Bila ditinjau dari sudut pandang hukum,maka Undang-undang No.4 tahun 2009  tentang Pertambangan Mineral & Batu Bara terutama pasal 161 dan seterusnya yang menjadi landasan pijak dari pemangku Undang-undang No.2 tahun 2002 untuk melakukan penangkapan,penahanan dan lain sebagainya terhadap sejumlah warga yang di sangka telah melakukan penampungan,pemanfaatan,melakukan pengolahan dan pemurnian,pengakutan bahan mineral dan batu bara yang bukan dari pemegang ijin IUP,IUPK atau ijin dari pemerintah setempat.

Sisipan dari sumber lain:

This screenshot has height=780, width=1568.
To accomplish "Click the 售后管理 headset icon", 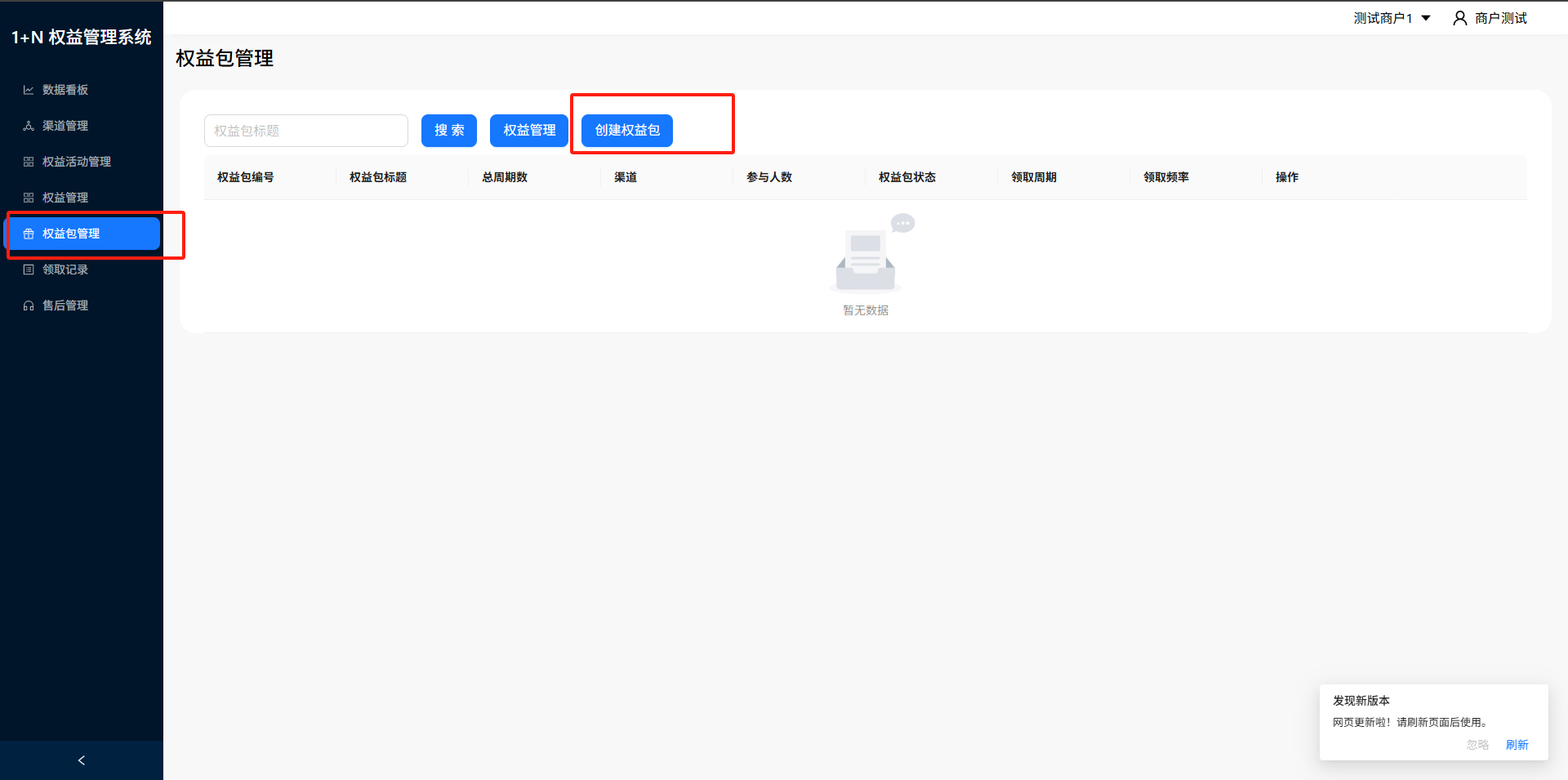I will click(x=29, y=305).
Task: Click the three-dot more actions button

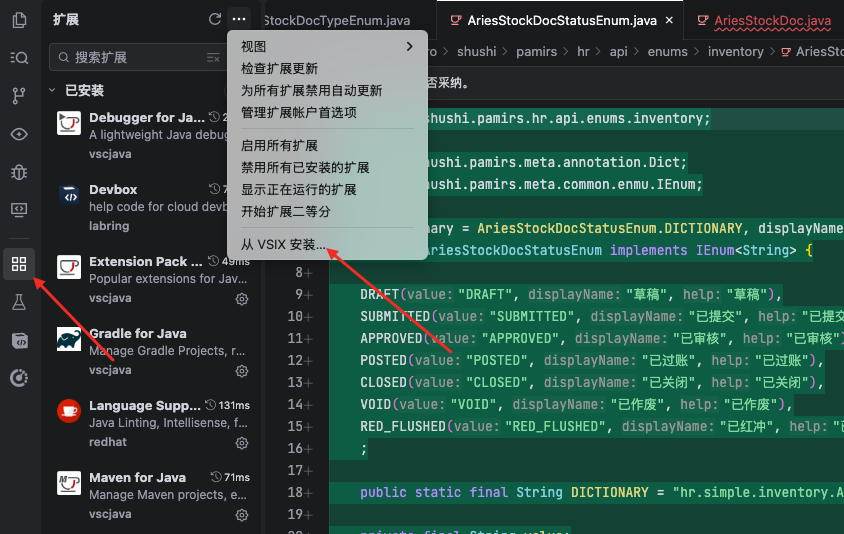Action: pos(238,19)
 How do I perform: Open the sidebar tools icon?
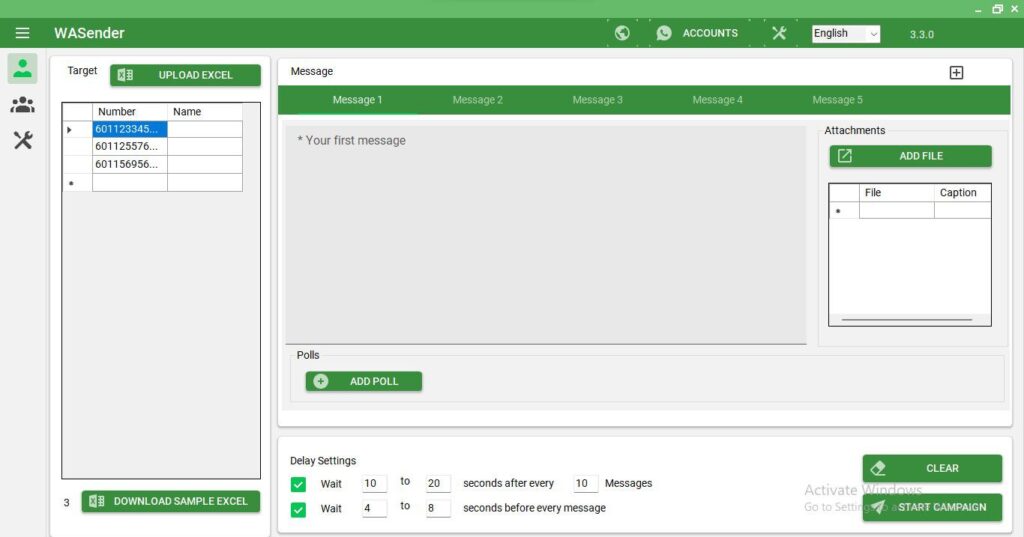point(22,140)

                Bila mengacu kepada press release yang telah dikeluarkan oleh Kapolres Sumbawa,AKBP.Kurnianto Purwoko,SH dan dibagikan kepada sejumlah wartawan akhir tahun 2010 di Rupatama Polres setempat, antara lain disebutkan bahwa ada 63 kasus illegal mining dan telah melibatkan 79 tersangka yang sudah diproses di jajarannya. Sejumlah 14 berkas yang sudah dinyatakan P.21 dan telah dilimpahkan ke Kejaksaan Negeri Sumbawa. Namun Kejari Sumbawa,Dwi Harto,SH.MH seperti dilansir HU.Tribun,Sabtu (15/1) mengaku belum terima  berkas yang dikirim oleh Kapolres Sumbawa.Lalu berkas tersebut nyangkut dimana Bang One?
                Sementara sejumlah warga yang saat ini terlihat masih sangat sibuk beraktivitas di kawasan harta karun itu sepertinya masih butuh waktu untuk diperiksa seperti warga lain yang sudah mendekam di kompleks Mapolres Sumbawa? Yang pasti “keadilan”,itu ada dimana-mana.Hanya terbentur masalah waktu saja.
                Lembaga Legislatif dan Eksekutif sudah mulai angkat bicara,namun masih menyayikan lagu yang tidak seirama,sehingga banyak warga yang semakin bingung,lantaran ada yang berkeinginan agar Bukit La Baong bisa dijadikan lokasi tambang rakyat dengan beragam alasannya.Sementara ada juga yang menolak dengan mengacu kepada Undang-undang No.4 tahun 2009 dengan segudang argument yang menyertainya. Bahkan Komisi I DPRD Sumbawa berniat akan melakukan Yudicial Review ke Mahkamah Konstitusi,karena Undang-undang tersebut dinilai tidak berpihak pada rakyat khususnya dalam pengeluaran IPR (Ijin Pertambangan Rakyat),bukan Ijin Pemiskinan Rakyat..
                Jika sekiranya kita semua mau berterus terang,bahwa sebenarnya masyarakat tidak perlu terlalu terburu-buru didudukkan sebagai “tersangka” karena dianggap telah melakukan pen”jarah”an apa yang ada dan tersimpan di Bukit La Baong,tetapi mari kita periksa apa yang selama ini terpatri dipundak semua pihak,baik yang ada di lembaga formal maupun non formal yang telah terjun ke lokasi memberikan pemahaman kepada masyarakat (penambang)terkait dengan Undang-undang No.4 tahun 2009. Mereka yang telah terlibat dan melibatkan diri mangais rezki demi memenuhi tuntutan perut diri, isteri dan anak-anaknya,sehingga mereka giat mengambil emas di negeri sendiri. Bukan di tanah Amerika dan lainnya.
                Data yang berhasil dihimpun penulis menyebutkan bahwa tidak cuma masyarakat awam saja yang melakukan aktivitas di bukit La Baong, konon oknum aparat juga ikut ambil bagian menyemarakkan suasana,terutama dalam kepemilikan mesin gelondong yang telah beroperasi di sejumlah kecamatan dalam wilayah Pemkab Sumbawa. Seharusnya oknum aparat sesuai tupoksinya menjadi pengawal terdepan untuk mengamankan segala peraturan perundang-undangan yang ada. Akan tetapi yang terpantau selama ini,baik yang dilansir di sejumlah media maupun hasil investigasi lapangan ternyata ada beberapa lokasi penempatan mesin gelondong milik oknum aparat. Jadi,sangat wajar kalau masyarakat awam hukum berbondong-bondong mengais rezki di perut ibu pertiwi.Sehingga dengan demikian sikap yang telah ditunjukkan oleh para penguasa di negeri”Mampis Rungan”ini,sepertinya masih perlu direvisi agar tidak menjadi re”ingkar”nasi.
                Kemudian kepada segenap warga khususnya yang telah berada dan mengambil batu mineral di bukit La Baong sebaiknya segera menghadap ke tuan guru (birokrasi) untuk memperoleh ilmu terkait dengan apa yang telah menjadi niat baik semua warga. Sehingga tidak ada pihak yang merasa dirugikan oleh harta karun yang kini berada diantara “Kesejahteraan & Kesengsaraan Warga”.